— START LISTED ENTRIES —

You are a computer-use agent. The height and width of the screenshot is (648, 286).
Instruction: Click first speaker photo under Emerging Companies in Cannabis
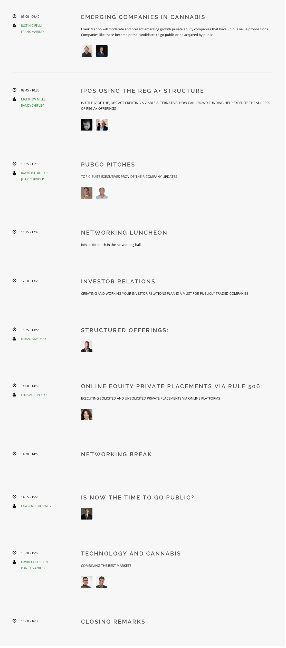87,51
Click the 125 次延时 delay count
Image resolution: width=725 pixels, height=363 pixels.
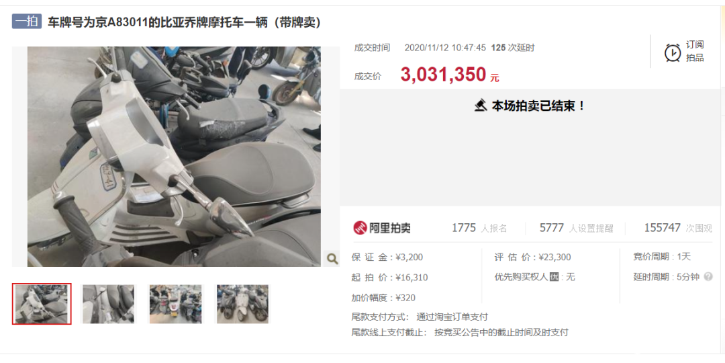513,48
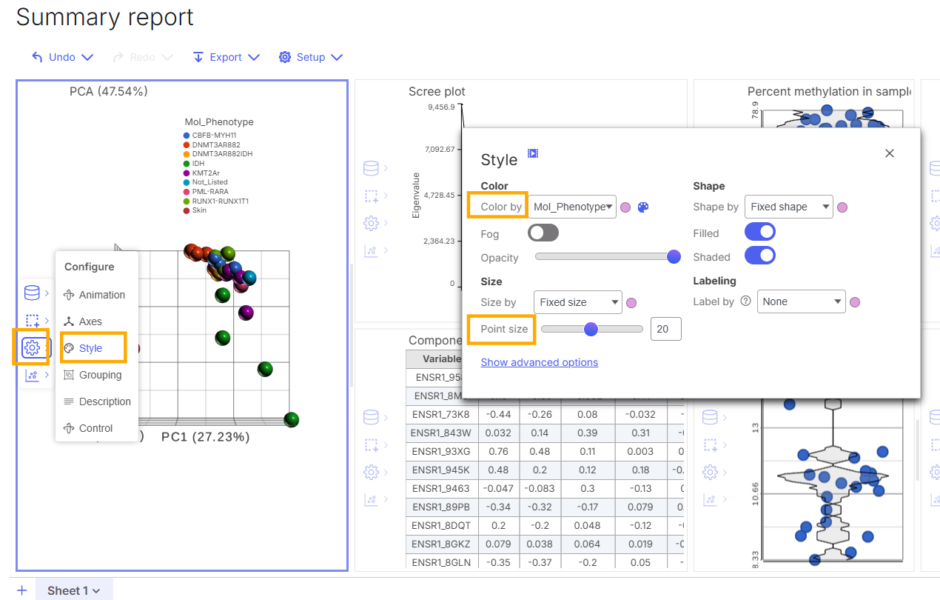The width and height of the screenshot is (940, 600).
Task: Click the Point size number field
Action: (x=665, y=329)
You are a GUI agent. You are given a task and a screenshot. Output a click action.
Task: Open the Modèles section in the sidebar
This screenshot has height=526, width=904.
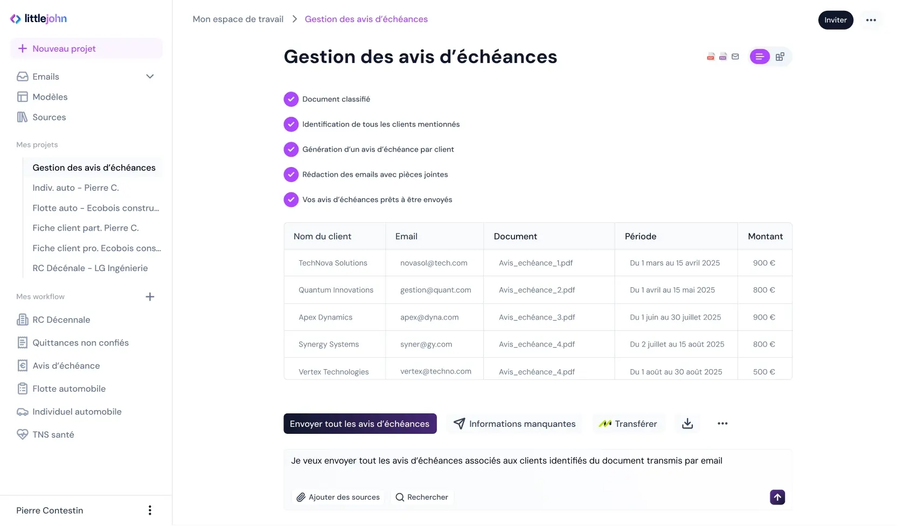point(50,96)
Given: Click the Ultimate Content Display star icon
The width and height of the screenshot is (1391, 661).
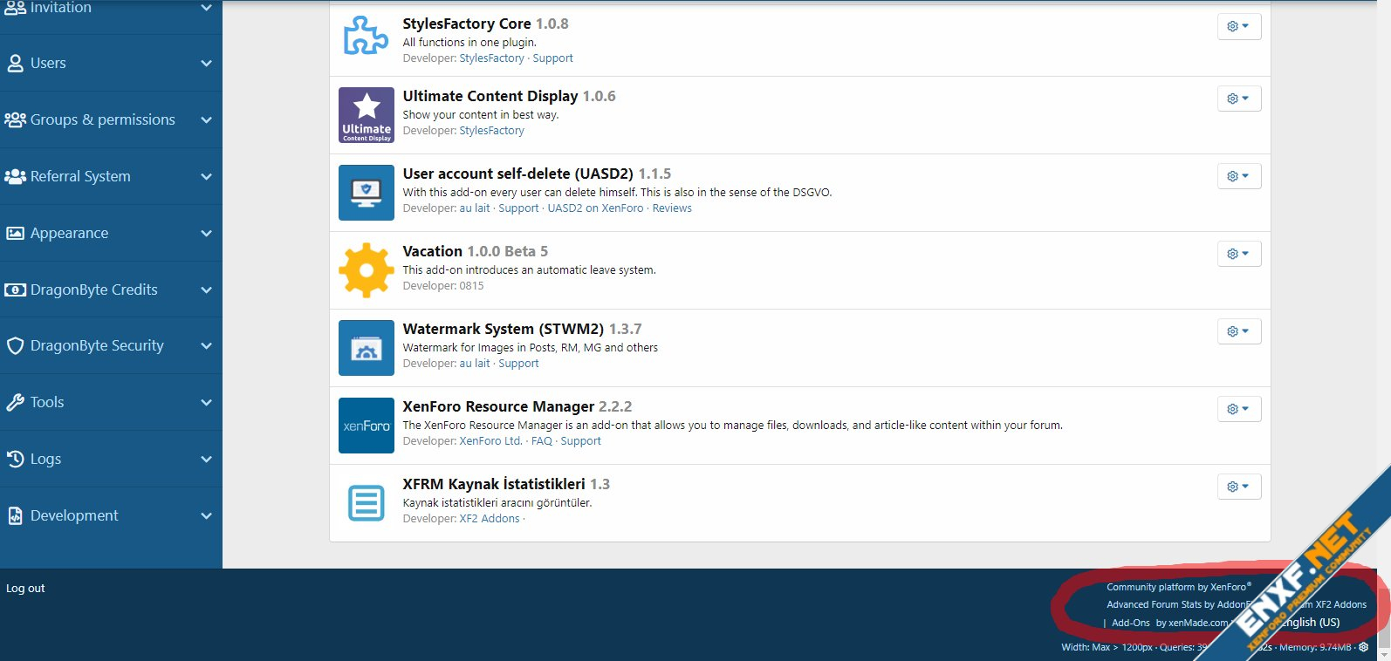Looking at the screenshot, I should [366, 115].
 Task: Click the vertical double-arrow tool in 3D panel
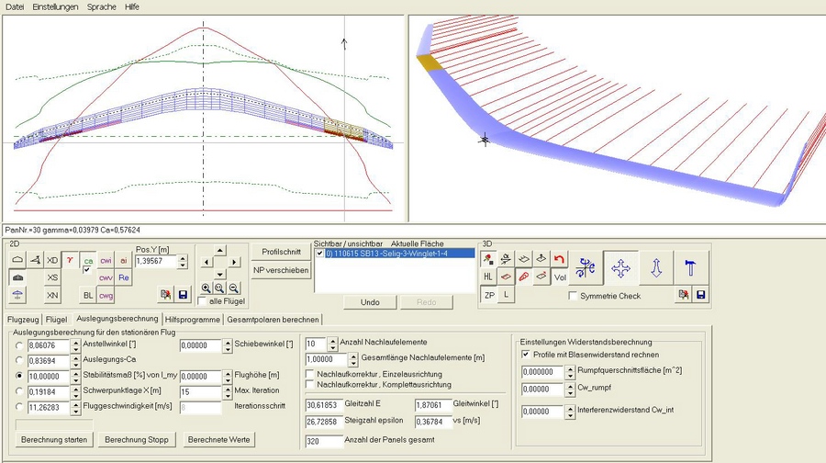pyautogui.click(x=656, y=268)
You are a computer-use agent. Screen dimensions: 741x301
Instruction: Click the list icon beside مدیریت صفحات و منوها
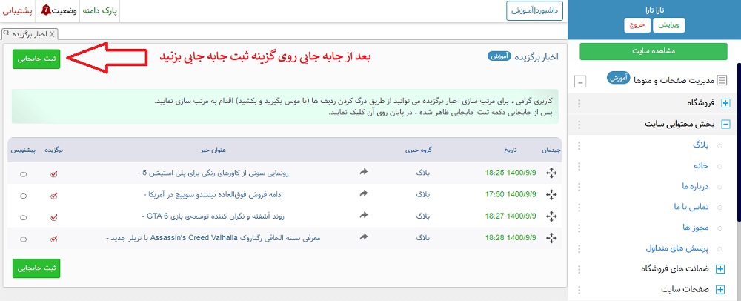coord(722,80)
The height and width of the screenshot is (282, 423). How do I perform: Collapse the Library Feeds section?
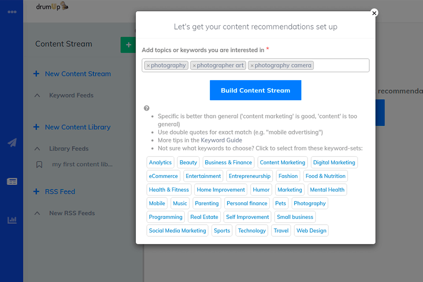(37, 149)
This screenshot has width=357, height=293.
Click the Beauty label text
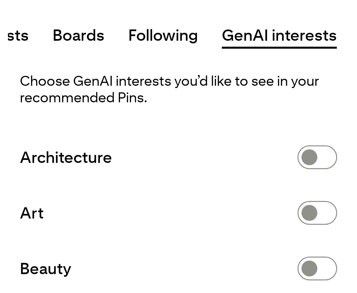(x=46, y=269)
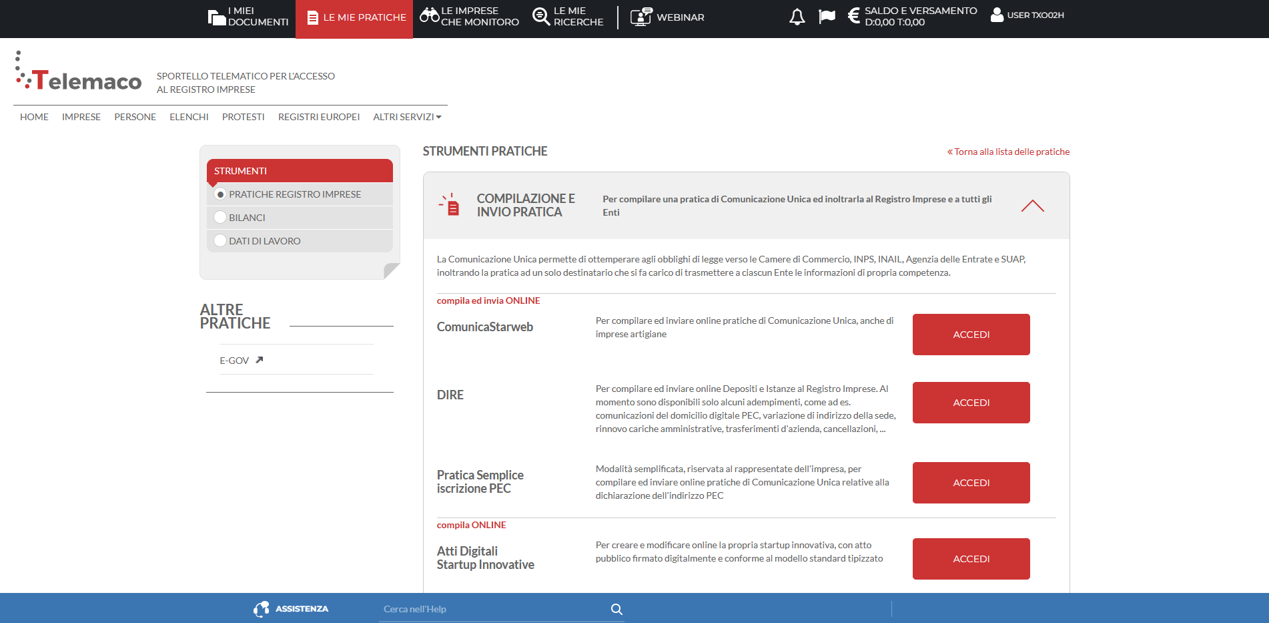This screenshot has height=623, width=1269.
Task: Open I Miei Documenti folder icon
Action: [x=216, y=17]
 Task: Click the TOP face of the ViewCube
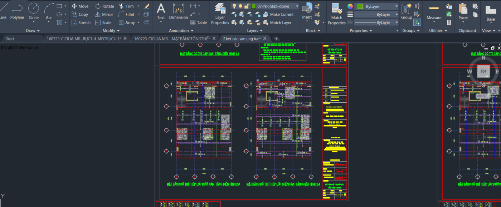483,72
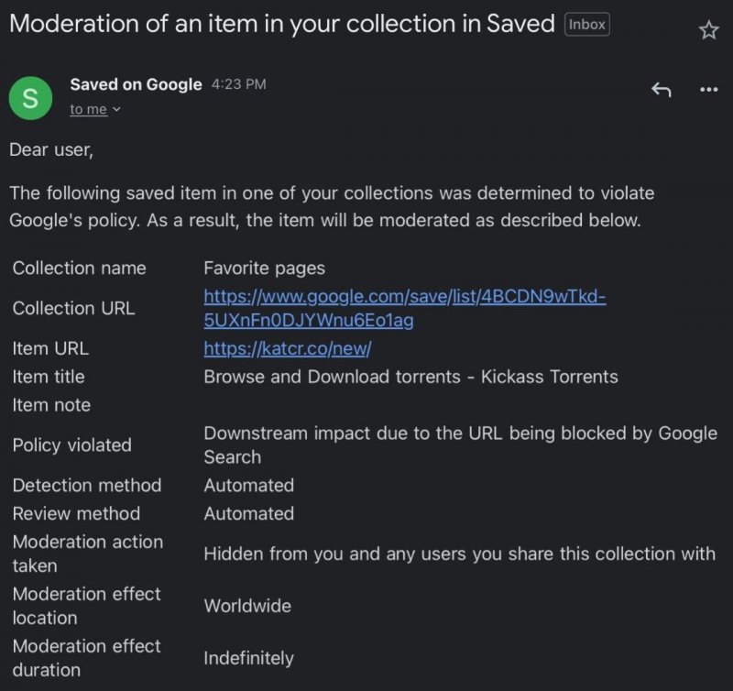Click the "Automated" Detection method value
733x691 pixels.
tap(248, 486)
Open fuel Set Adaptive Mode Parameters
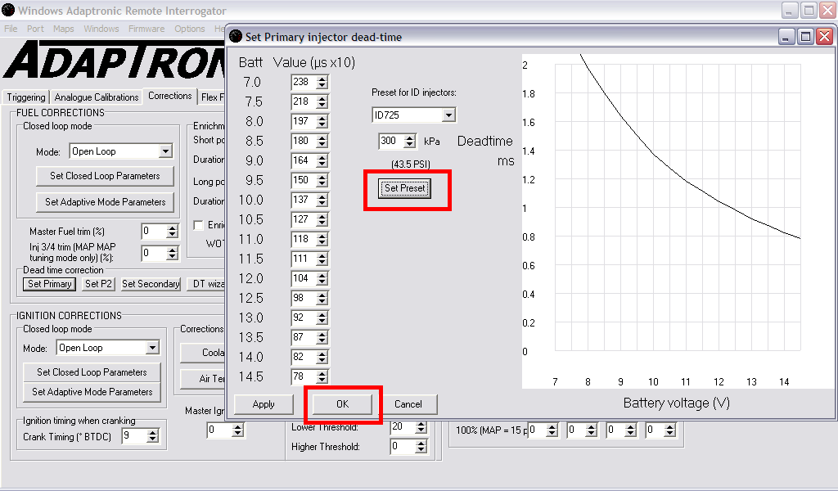This screenshot has width=838, height=491. [x=105, y=202]
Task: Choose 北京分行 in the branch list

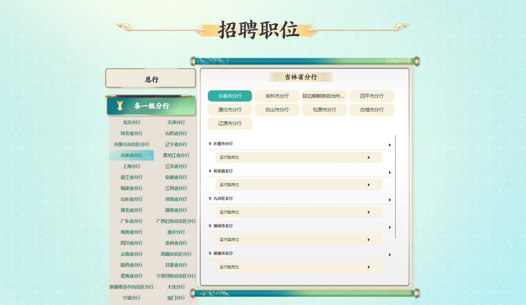Action: coord(131,122)
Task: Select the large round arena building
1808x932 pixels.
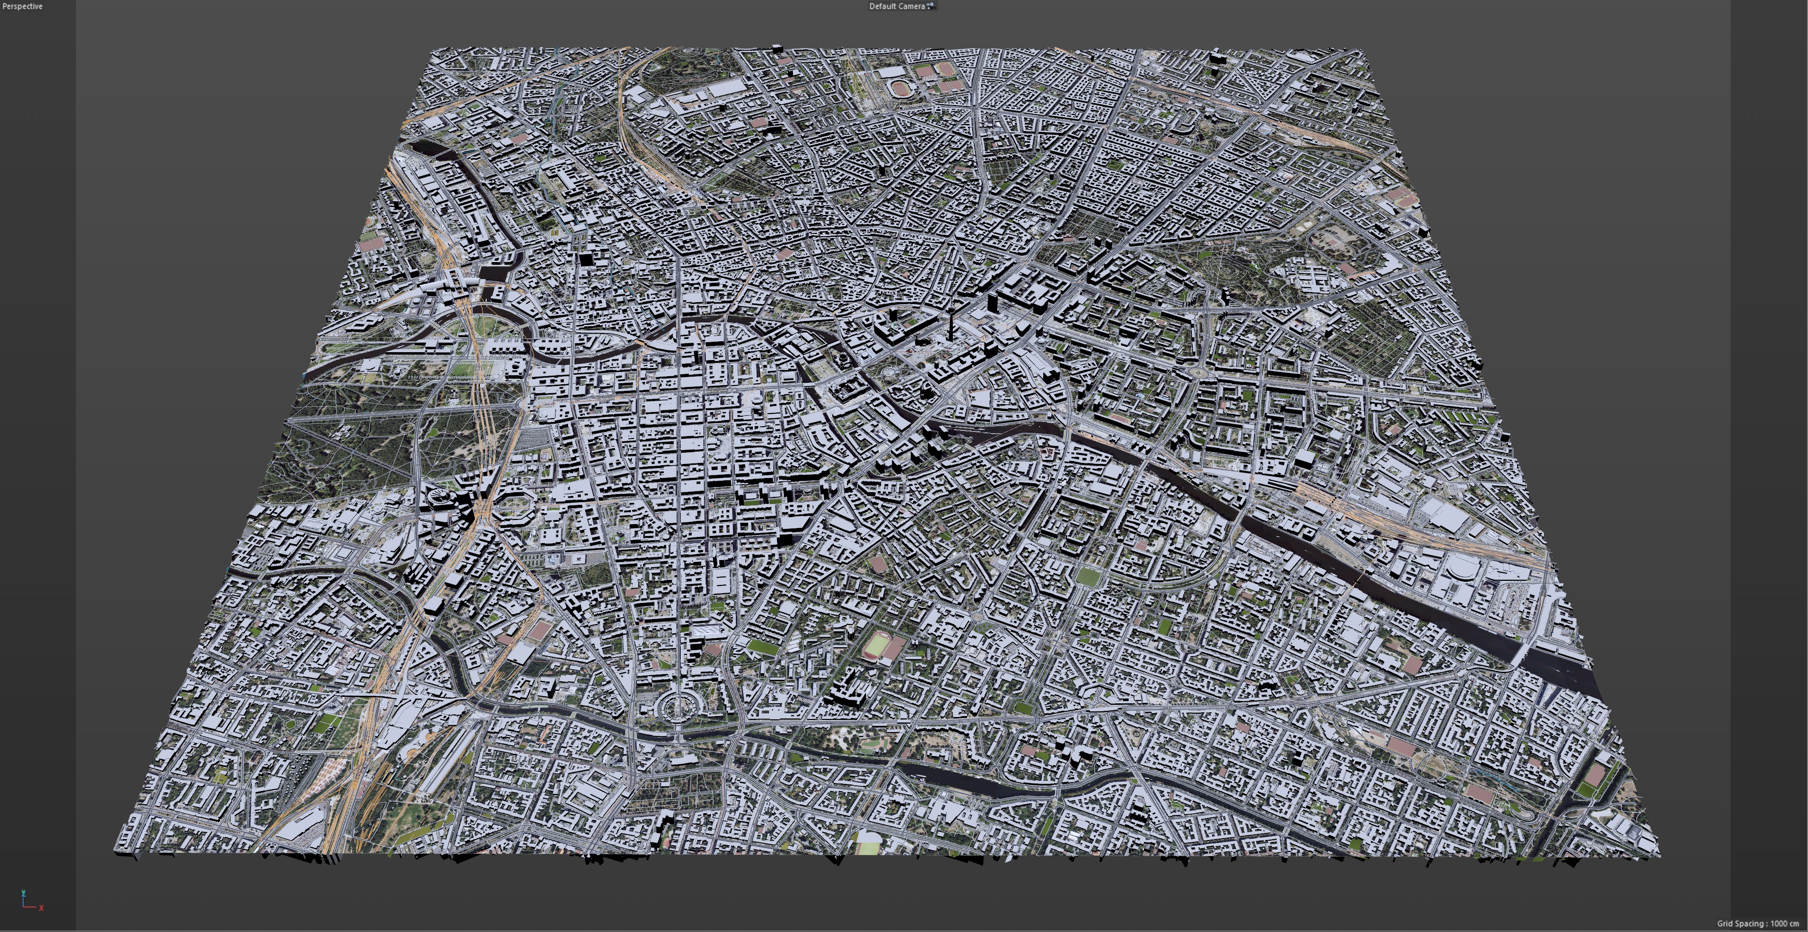Action: 1463,570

— END LISTED ENTRIES —

▶ **AIM OF THE EXERCISE**: Render every line of the entries above as a JSON list of strings, one string per line, leaving out blank lines and the pictures.

▶ **COMPLETE OUTPUT**:
[
  "You are a computer-use agent. The height and width of the screenshot is (648, 286).",
  "Instruction: Click first speaker photo under Emerging Companies in Cannabis",
  "87,51",
  "Click the 125 次延时 delay count",
  "Image resolution: width=725 pixels, height=363 pixels.",
  "513,48",
  "The width and height of the screenshot is (940, 600).",
  "Task: Click the Point size number field",
  "Action: (x=665, y=329)",
  "You are a GUI agent. You are given a task and a screenshot. Output a click action.",
  "Task: Open the Modèles section in the sidebar",
  "This screenshot has height=526, width=904.",
  "point(50,96)",
  "Given: Click the Ultimate Content Display star icon",
  "The width and height of the screenshot is (1391, 661).",
  "Looking at the screenshot, I should [366, 115].",
  " Task: Click the vertical double-arrow tool in 3D panel",
  "pyautogui.click(x=656, y=268)",
  "You are a computer-use agent. Screen dimensions: 741x301",
  "Instruction: Click the list icon beside مدیریت صفحات و منوها",
  "coord(722,80)",
  "The height and width of the screenshot is (282, 423). How do I perform: Collapse the Library Feeds section?",
  "(37, 149)",
  "This screenshot has width=357, height=293.",
  "Click the Beauty label text",
  "(x=46, y=269)",
  "This screenshot has height=623, width=1269.",
  "Task: Open I Miei Documenti folder icon",
  "Action: [x=216, y=17]",
  " Task: Click the TOP face of the ViewCube",
  "483,72",
  "Click the \"Automated\" Detection method value",
  "733x691 pixels.",
  "tap(248, 486)",
  "Open fuel Set Adaptive Mode Parameters",
  "This screenshot has width=838, height=491. [x=105, y=202]",
  "Task: Choose 北京分行 in the branch list",
  "Action: coord(131,122)",
  "Task: Select the large round arena building",
  "1808x932 pixels.",
  "Action: 1463,570"
]